-- Opening Marker --

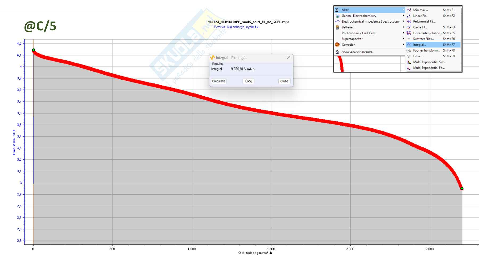Click the Polynomial Fit icon
Image resolution: width=479 pixels, height=269 pixels.
pos(409,22)
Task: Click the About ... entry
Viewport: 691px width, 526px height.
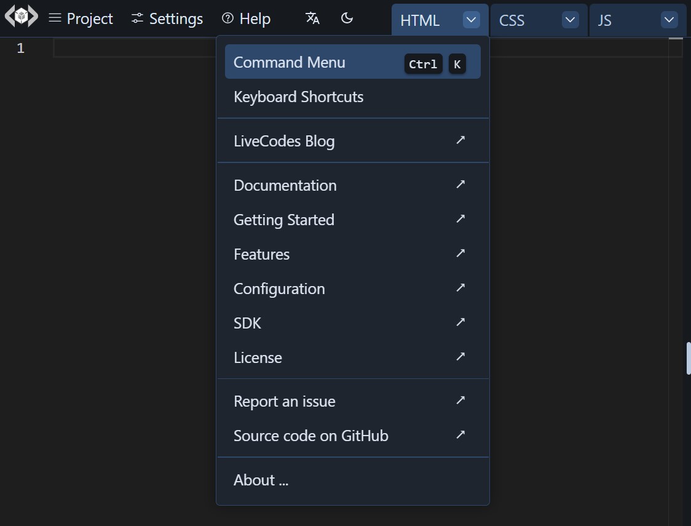Action: tap(261, 479)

-- Closing Marker --

The answer must be the lines above from the line that contains "Task: Click the About ... entry" to the final line of the data, word for word, with no pictures.

Written answer —
Task: Click the About ... entry
Viewport: 691px width, 526px height.
Action: tap(261, 479)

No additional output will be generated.